If all this coffee talk is making your mouth water, you're not alone. Espresso is an art form. To figure out the best-ever way to brew it, we went straight to the source: Doug Parkinson, the category manager for De'Longhi, one of the world's top espresso machine manufacturers. He breaks down everything you need to know about being a home barista.
Know your parts
Portafilter: This is the basket that holds the espresso grounds. When locked into the machine, anywhere from nine to 17 bars of pressure will be applied to the coffee to make sure the espresso is extracted correctly.

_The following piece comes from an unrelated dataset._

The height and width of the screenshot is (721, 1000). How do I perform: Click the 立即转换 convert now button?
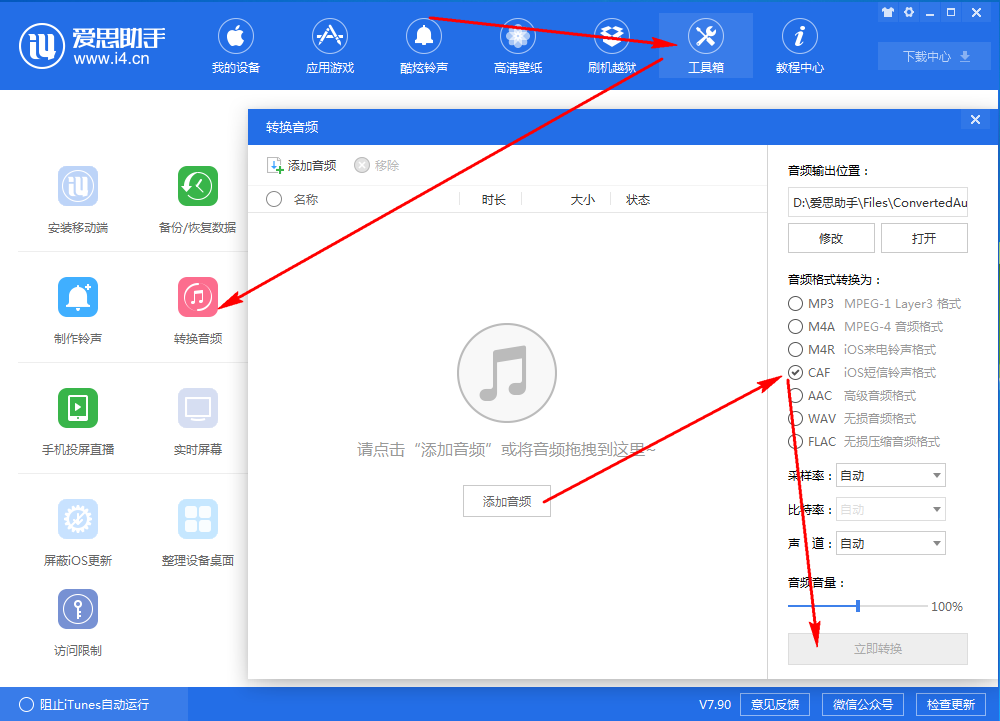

Tamper: The tamper is what you use to press the grounds into the puck shape required inside the portafilter.
The Knock Box: This is a receptacle for any used coffee grounds. (FYI, coffee grounds have a variety of uses past the coffee cup, such as in compost, fertilizer, and even face scrubs.)
Use freshly ground coffee beans
"A great tasting, authentic espresso always starts with beans you've ground immediately before brewing," says Parkinson. Producing a coffee beverage straight from the bean means the coffee is as fresh as possible every time, prepared with the blend you like. "The grind texture is an important aspect of shot quality: too fine a grind will cause a slow, over-extracted shot that can taste bitter and burnt. Too coarse a grind will result in an under-extracted shot that is weak, watery and tastes sour," he adds.
If you're unsure about your abilities to get a consistent, even espresso grind from your beans, look for an espresso machine that does the grind measuring and timing for you. This will ensure the proper dosage and grind size.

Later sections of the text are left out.